ドゥブロブニクで費やす日数が長くなると少しづつだか知り合いが増え、顔を合わせると言葉を交わすようになる。
今日は印象に残った人達を紹介しよう。
まずはいつも城門のところでギターを奏でている、クルノさん。中世の衣装に身を包みエレキギターを弾くというアンバランスだが、ドブロブニクの町が中世の趣があるので、よくマッチしている。
ギターは声を出して歌うタイプではなく、楽器だけの演奏。首にハーモニカ、足にタンバリンを装着しギターに合わせてそれらを鳴らす。

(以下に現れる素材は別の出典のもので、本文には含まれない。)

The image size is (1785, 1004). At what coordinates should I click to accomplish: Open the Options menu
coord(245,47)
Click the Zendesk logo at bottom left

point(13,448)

次はニコラさん。よく喋る彼とはやはり路上で知り合った。僅かな時間しか芸を見ていないのにもかかわらず
「よし、今夜バーに来てくれ」
と誘いを受けた。
「いいのか、路上の芸人バーに引っ張り込んで」
と半信半疑だったが言われた店を訪れた。
ニコラさんの教えてくれたバーは生演奏を聞かせるジャズバーで彼ははそこで大きなウッドベースを奏でていた。最初は「こんなところで見せる芸じゃない」と乗り気でなかったが、ニコラの口車に乗せられて毎日通うようになってしまった。

デニスさんはその隣のバーの経営者。隣のバーで芸をしているの見て「うちでもやってくれ」と言われて「はぁ」と気のない返事で始めたのだが、何だかこちらも毎日お邪魔することになった。
デニスさんはクロアチアでも珍しいイスラム教の信者で、その手厚いおもてなしの精神は確かにイスラム教信者のそれだった。生演奏のバーは連日大入りだったが、デニスさんの店はいつもお客がまばらだったが、デニスさんはいつも両手を広げて歓迎してくれた。
二つの店に顔を出して芸をして戻ると、大抵深夜を回った。
5月の上旬は日本のゴールデンウィークだったので、日本人の観光客にも出会った。通常路上で芸をしている人に話しかけてくる日本人は稀であるが、ドブロブニクでは時々その稀な人が現れた。
話しかけてくる人は海外在住かまたは長期滞在している人が多いのだが、ゴールデンウィーク期間中は短期旅行者とも話す機会に恵まれる。個人、カップルで旅行している人や路上でギターを弾くちゃるさんという日本人の若者にもあった。
日本を離れて長いので、話がかみ合わないかと少し怖かったがそんなことはない、久しぶりに出会った短期の旅行者との会話は気持ちを日本に引き戻してくれる。
いつも前を通ると「ジェラートがいるか?」と訊ねてくる店員、毎日顔を合わせるレストランの勧誘の男性。ドブロブニクは旅行者にとっては観光し去って行く街、しかしそこには城壁に囲まれて暮らす人々がいる。

流れていく観光者、留まっている地元の人との出会いが面白く、滞在時間が長くなると更に滞在してしまいたくなる。
後ろ髪を強烈に引かれる思いだがそろそろドブロブニクを発つとしよう。